*Work to complete*
Here are some records; copy every line that holds the word "input".

*Dataset records*
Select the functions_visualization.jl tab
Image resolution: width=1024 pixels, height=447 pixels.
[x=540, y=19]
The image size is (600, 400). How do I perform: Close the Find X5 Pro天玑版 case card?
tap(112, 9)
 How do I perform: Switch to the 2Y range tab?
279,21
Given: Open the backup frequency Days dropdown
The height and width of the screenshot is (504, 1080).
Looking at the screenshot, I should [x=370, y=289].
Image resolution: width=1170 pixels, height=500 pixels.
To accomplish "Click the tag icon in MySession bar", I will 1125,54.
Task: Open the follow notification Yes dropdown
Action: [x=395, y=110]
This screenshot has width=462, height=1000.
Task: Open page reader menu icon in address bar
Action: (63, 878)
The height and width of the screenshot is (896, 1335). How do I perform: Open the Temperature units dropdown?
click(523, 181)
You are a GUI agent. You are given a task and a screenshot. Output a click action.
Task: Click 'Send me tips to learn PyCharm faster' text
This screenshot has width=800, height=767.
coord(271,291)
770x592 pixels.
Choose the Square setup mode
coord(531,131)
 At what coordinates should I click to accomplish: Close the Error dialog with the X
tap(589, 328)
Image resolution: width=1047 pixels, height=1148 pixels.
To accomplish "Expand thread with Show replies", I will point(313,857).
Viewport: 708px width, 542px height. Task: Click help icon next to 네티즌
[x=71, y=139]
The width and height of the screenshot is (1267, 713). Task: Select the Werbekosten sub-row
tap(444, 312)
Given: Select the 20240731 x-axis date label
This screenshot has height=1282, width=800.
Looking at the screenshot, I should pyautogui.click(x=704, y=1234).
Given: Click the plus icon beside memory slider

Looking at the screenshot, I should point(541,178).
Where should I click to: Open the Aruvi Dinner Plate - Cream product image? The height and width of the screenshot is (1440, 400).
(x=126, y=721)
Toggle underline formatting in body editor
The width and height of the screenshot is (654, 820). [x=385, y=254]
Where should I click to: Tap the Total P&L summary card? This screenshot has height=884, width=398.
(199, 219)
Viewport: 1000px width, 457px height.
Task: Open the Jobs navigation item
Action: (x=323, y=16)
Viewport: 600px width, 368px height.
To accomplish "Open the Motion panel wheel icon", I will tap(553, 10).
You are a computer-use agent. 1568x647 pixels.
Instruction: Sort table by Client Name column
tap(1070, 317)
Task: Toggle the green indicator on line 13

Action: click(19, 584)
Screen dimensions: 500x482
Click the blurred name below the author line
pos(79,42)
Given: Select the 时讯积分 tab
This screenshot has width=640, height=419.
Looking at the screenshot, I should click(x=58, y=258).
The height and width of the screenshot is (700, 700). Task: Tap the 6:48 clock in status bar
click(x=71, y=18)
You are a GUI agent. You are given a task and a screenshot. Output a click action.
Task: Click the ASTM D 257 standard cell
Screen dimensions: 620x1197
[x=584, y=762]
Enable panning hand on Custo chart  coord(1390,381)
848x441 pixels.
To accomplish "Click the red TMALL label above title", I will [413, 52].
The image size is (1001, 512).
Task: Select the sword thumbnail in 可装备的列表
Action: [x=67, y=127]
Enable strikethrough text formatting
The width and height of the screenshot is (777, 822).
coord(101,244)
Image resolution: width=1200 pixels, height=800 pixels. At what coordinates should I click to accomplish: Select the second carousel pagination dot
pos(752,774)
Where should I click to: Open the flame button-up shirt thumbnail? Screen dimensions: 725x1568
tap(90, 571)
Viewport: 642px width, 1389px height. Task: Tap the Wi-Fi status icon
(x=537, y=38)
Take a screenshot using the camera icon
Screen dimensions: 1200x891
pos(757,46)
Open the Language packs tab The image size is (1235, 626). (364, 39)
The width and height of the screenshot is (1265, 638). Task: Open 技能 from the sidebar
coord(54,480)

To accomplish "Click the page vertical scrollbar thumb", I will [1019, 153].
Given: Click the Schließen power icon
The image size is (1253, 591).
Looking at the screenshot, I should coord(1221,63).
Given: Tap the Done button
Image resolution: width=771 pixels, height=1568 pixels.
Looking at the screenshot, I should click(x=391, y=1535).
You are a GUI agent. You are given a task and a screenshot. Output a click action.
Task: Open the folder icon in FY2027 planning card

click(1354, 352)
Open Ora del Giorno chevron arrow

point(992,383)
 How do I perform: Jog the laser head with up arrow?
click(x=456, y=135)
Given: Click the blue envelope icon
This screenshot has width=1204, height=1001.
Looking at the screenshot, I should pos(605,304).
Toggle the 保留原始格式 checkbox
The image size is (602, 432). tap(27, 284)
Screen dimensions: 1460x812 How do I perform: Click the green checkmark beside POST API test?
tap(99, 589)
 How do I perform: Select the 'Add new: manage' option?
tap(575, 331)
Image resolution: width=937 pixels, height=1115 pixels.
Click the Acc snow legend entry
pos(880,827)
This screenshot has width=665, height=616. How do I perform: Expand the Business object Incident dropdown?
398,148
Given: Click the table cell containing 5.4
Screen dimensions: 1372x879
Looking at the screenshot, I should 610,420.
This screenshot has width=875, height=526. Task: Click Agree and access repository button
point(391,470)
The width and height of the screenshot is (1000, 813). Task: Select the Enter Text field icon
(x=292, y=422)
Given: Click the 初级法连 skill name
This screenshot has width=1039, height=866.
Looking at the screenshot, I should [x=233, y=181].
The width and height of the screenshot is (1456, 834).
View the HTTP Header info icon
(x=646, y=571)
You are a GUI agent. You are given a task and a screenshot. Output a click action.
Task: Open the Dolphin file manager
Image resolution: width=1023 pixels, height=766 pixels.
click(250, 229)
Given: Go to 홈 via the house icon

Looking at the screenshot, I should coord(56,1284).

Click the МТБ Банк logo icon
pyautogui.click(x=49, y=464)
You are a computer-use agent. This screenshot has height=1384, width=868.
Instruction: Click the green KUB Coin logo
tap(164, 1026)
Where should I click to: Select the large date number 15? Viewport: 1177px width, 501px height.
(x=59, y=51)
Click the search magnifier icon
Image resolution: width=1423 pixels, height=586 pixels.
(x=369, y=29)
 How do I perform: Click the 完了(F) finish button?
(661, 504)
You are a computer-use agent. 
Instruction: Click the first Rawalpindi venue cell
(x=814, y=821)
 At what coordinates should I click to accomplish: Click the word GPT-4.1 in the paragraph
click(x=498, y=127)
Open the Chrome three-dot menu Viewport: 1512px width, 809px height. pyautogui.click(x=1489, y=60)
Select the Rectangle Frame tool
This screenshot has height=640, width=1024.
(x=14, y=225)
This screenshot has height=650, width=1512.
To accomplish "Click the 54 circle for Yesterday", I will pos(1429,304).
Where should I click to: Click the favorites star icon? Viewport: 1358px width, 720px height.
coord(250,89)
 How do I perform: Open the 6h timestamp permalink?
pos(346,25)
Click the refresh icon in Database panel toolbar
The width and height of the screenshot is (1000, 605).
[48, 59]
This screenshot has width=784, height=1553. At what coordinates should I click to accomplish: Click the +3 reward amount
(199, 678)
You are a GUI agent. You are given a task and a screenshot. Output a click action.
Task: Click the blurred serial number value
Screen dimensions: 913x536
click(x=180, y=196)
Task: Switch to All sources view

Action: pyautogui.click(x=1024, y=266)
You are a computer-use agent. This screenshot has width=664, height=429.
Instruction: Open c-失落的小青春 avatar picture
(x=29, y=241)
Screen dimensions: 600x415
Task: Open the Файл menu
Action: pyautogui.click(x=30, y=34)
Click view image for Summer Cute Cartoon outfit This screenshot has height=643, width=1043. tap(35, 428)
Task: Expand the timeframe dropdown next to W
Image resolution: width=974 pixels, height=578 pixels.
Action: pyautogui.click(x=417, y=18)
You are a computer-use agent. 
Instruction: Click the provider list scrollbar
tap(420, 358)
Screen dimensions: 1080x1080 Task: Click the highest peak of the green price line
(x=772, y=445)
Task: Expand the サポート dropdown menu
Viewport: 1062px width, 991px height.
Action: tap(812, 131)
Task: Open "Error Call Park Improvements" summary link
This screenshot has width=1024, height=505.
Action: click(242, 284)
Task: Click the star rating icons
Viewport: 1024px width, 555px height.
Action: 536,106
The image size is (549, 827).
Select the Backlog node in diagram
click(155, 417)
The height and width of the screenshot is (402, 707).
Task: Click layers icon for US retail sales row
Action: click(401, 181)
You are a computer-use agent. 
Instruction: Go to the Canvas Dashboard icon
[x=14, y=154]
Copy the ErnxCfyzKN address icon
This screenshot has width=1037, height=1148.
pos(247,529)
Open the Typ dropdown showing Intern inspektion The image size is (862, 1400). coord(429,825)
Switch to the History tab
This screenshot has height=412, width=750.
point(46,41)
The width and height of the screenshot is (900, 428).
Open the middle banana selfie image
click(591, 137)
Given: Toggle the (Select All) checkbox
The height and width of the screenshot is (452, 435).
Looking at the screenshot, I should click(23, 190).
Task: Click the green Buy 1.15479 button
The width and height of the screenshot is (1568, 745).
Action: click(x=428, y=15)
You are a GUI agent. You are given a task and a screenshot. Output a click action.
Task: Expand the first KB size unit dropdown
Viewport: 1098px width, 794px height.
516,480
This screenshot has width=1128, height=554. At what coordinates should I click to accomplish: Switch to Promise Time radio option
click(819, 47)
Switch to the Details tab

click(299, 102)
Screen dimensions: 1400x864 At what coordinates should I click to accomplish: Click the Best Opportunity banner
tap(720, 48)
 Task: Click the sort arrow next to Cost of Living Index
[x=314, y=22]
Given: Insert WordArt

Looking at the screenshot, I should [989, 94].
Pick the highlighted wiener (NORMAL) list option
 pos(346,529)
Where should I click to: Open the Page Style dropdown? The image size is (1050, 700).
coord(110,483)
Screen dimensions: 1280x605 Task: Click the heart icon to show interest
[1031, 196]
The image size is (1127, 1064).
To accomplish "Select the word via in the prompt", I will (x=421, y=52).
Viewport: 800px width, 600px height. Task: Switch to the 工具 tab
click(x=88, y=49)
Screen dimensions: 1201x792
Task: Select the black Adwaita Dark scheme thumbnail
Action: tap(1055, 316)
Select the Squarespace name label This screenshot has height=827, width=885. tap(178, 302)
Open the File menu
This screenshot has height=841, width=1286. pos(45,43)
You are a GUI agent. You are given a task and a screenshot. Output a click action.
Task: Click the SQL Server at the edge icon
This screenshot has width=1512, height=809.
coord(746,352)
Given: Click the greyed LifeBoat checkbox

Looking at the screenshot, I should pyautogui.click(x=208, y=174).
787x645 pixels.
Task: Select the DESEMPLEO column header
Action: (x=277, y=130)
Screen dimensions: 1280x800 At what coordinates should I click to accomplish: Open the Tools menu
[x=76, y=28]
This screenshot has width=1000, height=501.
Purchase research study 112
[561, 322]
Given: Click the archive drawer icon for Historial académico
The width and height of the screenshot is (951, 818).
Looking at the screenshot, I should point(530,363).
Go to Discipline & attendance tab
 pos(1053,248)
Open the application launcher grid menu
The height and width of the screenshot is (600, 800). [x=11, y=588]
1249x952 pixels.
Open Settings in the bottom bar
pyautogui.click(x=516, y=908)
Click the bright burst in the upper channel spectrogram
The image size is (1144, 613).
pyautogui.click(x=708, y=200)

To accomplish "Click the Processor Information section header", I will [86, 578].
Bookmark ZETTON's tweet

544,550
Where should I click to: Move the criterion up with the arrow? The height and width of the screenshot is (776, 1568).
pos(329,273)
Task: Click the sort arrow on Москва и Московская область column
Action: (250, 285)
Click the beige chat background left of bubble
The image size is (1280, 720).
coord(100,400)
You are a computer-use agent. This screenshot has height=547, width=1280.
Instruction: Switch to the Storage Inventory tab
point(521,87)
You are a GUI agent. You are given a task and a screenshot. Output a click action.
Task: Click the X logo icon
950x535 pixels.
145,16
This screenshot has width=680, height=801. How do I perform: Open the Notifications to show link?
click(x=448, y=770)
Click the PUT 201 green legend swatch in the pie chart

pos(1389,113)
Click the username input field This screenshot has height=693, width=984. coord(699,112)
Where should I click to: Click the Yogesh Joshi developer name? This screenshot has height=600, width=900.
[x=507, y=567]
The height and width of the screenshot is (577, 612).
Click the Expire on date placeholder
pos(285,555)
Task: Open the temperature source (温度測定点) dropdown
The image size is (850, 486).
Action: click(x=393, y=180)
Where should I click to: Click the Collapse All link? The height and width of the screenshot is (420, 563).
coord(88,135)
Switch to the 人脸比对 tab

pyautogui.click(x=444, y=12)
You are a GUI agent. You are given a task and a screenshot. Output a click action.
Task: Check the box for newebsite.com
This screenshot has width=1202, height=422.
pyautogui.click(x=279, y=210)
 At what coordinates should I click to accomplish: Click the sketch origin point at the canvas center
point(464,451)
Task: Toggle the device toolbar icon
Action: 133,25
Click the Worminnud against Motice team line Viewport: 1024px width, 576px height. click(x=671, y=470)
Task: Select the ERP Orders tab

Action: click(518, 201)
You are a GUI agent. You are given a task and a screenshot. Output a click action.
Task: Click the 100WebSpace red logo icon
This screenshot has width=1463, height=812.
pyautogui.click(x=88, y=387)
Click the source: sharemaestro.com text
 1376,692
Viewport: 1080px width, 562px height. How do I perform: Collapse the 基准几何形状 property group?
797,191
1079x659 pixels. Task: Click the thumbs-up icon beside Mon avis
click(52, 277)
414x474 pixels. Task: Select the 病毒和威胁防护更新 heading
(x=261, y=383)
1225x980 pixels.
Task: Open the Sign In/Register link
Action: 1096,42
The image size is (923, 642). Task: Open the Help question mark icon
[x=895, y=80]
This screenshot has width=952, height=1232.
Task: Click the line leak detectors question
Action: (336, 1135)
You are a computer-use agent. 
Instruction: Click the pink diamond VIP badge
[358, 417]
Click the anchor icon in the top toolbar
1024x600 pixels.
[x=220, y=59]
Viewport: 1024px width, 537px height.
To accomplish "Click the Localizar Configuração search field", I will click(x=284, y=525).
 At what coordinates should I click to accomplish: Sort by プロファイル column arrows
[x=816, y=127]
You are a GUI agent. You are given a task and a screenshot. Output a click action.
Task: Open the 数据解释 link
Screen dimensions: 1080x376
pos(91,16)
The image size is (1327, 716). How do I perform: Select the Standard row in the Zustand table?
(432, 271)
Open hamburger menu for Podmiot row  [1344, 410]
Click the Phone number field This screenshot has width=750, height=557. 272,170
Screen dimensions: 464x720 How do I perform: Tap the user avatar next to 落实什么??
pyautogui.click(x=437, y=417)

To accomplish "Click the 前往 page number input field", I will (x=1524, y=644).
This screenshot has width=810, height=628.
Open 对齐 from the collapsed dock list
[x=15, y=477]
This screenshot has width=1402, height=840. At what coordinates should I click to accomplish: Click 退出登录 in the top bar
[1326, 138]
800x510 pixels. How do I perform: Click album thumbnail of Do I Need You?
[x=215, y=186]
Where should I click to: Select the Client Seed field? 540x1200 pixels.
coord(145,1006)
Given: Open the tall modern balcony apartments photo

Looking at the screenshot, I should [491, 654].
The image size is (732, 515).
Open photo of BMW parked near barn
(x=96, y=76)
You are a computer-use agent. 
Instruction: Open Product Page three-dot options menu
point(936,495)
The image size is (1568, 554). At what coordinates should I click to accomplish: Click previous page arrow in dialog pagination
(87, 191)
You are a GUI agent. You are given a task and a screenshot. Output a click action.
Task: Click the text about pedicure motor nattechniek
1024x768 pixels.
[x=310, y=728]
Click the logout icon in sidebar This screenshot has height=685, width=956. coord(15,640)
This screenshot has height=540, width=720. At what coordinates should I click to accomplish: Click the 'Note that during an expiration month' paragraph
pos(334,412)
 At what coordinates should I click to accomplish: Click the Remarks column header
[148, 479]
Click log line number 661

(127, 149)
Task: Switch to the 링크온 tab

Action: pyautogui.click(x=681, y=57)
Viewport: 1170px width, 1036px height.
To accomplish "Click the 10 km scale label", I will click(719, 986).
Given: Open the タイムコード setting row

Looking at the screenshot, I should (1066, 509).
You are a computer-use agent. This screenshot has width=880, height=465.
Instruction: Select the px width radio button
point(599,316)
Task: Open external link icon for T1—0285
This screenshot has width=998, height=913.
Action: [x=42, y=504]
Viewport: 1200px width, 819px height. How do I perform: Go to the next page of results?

*Expected output*
Click the username input field This screenshot has height=693, width=984. coord(699,112)
To accomplish "Click the 前往 page number input field", I will (x=1524, y=644).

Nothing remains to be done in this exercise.